Pixel coordinate grounding data
[Start of section]

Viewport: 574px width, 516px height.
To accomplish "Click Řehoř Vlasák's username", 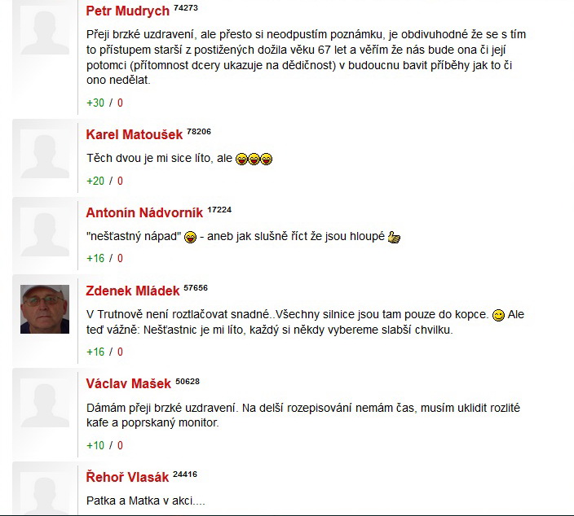I will (127, 477).
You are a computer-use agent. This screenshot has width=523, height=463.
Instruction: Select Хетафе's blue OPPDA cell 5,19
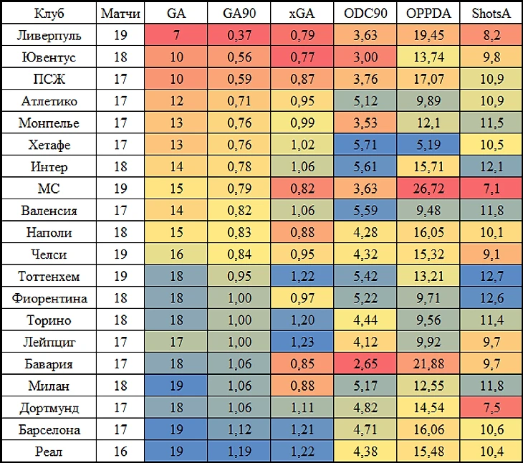[x=428, y=145]
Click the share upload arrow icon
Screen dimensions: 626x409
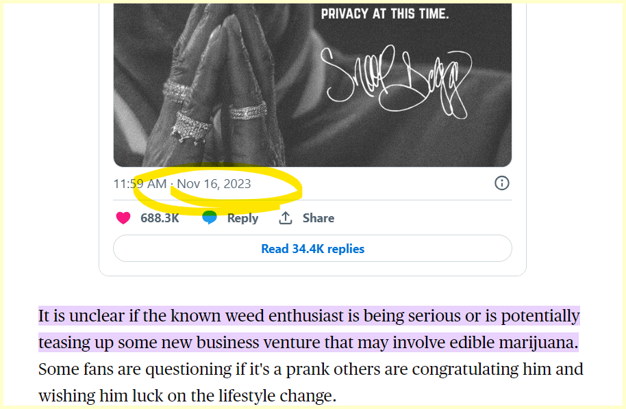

[End of section]

What the task asks = Word for word, restate the lines from the line with "Click the share upload arrow icon" through the last line of the entries, and nothing beyond them. Omit pictures.

Output of the task =
Click the share upload arrow icon
Screen dimensions: 626x409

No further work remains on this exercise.